LIKE ANY POPULAR food writer, Gary Taubes gets more than his share of e-mails about his work. So he didn’t give it much thought one day two years ago when he got a five-line comment about a podcast he’d given the week before. It was plainly signed “John.”
The man was intrigued by Taubes’s theories on why people get fat—more specifically, the food writer’s argument that most of the science on obesity is either badly flawed or inconclusive. What was needed, Taubes had said, was a comprehensive experiment that can answer some of the key questions about how our bodies process food. The problem is that such a study is hugely expensive. “From the little I know about the science of nutrition, your study makes a lot of sense,” the listener wrote, adding that he ran a foundation focused on public policy.
Taubes noticed that the full name in the email was John Arnold, and a quick Google GOOG -0.75% search turned up a curious figure under that name: a wunderkind natural-gas trader at Enron who later founded his own hedge fund. The fund was secretive—little-known in its hometown, Houston, much less the rest of the country—but legendary in hedge-fund circles for its mega-returns. It was starting to get interesting.
Taubes passed the name onto Peter Attia, a medical doctor with whom he had recently founded a nonprofit focused on nutrition science.

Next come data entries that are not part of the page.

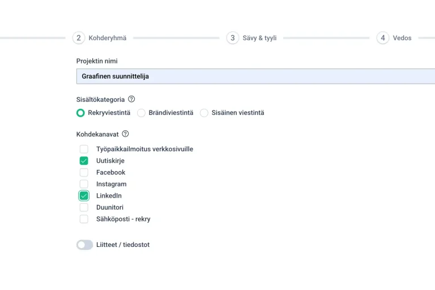
Task: Click the Projektin nimi text field
Action: tap(255, 76)
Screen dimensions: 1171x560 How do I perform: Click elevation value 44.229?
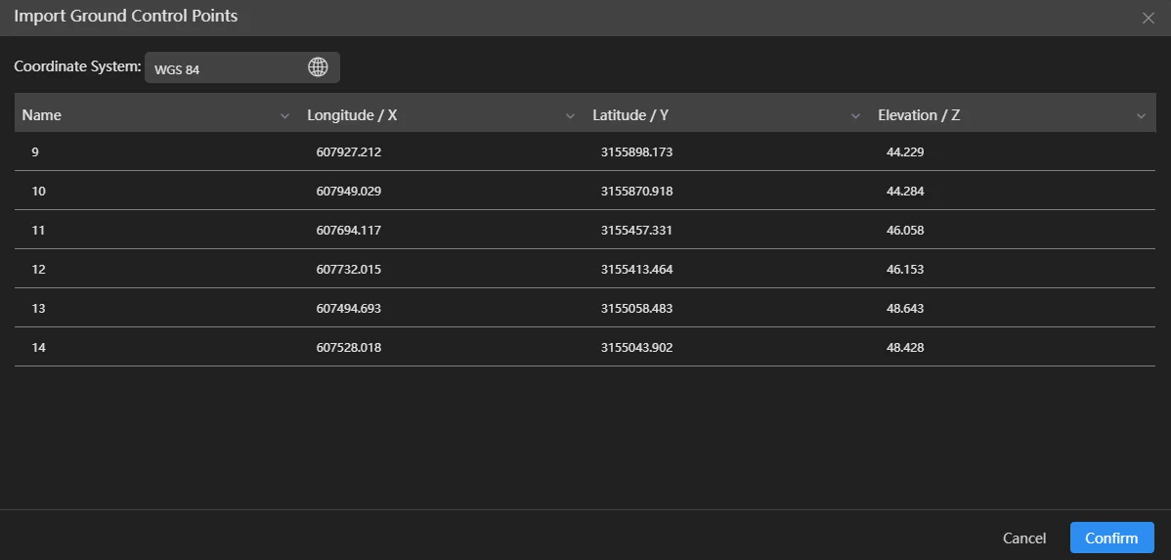[x=905, y=152]
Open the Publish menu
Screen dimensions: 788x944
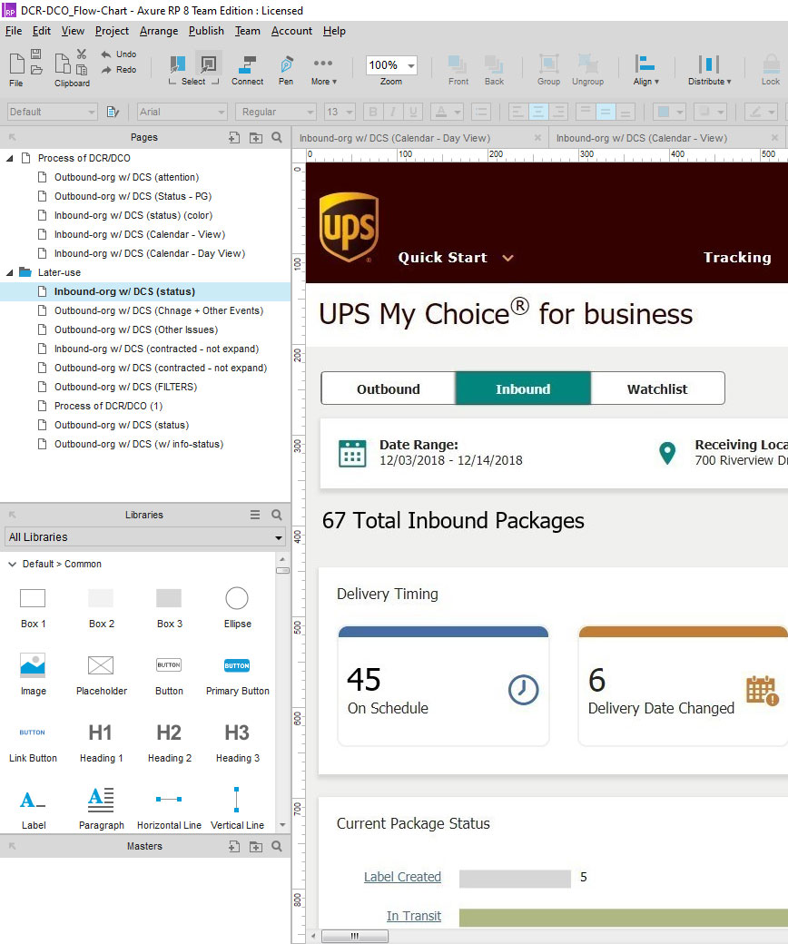pos(206,31)
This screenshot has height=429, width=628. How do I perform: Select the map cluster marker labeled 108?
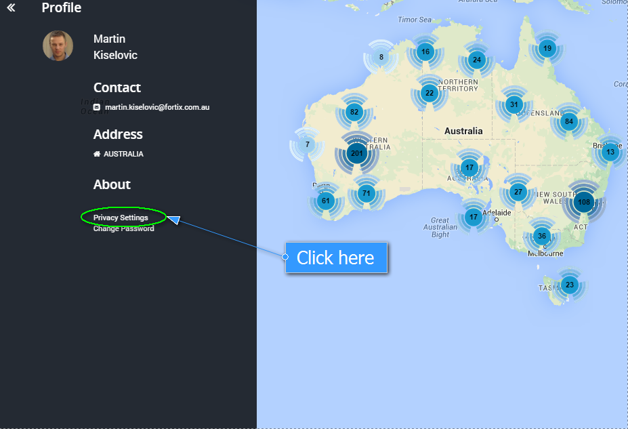[x=584, y=202]
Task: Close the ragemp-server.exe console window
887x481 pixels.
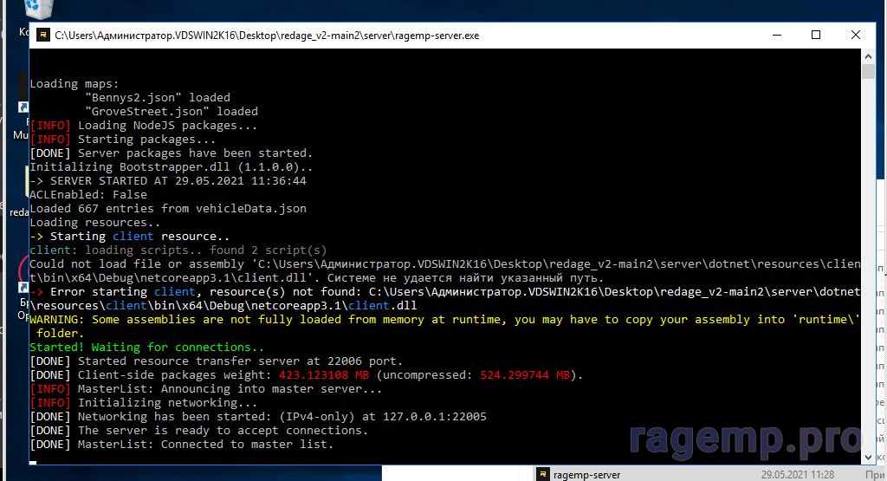Action: pos(856,36)
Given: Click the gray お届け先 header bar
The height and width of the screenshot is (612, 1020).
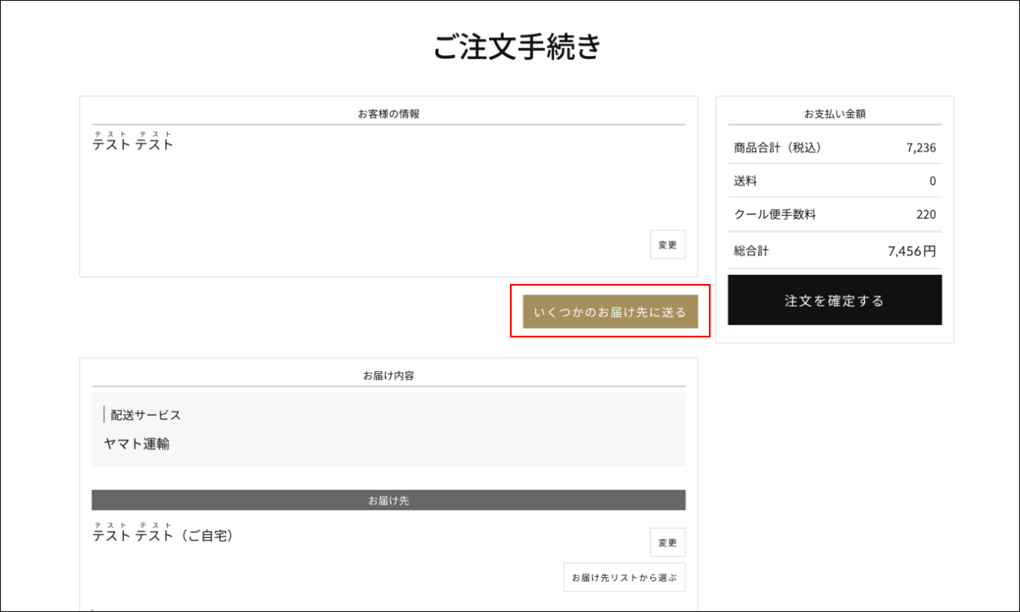Looking at the screenshot, I should click(x=388, y=500).
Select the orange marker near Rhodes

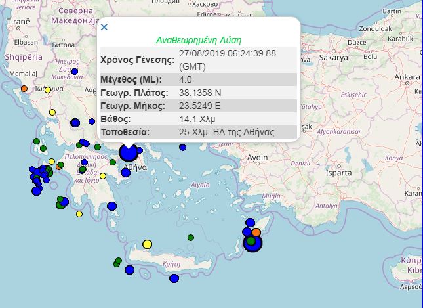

Attia recalls that when he called to see if he could set up a meeting with Arnold, the response was, “First give us the names of 20 top experts in the field, half of whom think you are crazy.” A few weeks later, he found himself in a conference room located just off the trading floor at Arnold’s Houston office, during which it became apparent that Arnold and his staff had already spoken with most, if not all, of the experts Attia provided. And something else was apparent: Though boyish and just 37, Arnold was dead serious about launching the obesity study. Indeed, his ambitions couldn’t have been higher. He wanted to know if all the best and brightest food scientists got together—and had unlimited resources—what could they accomplish?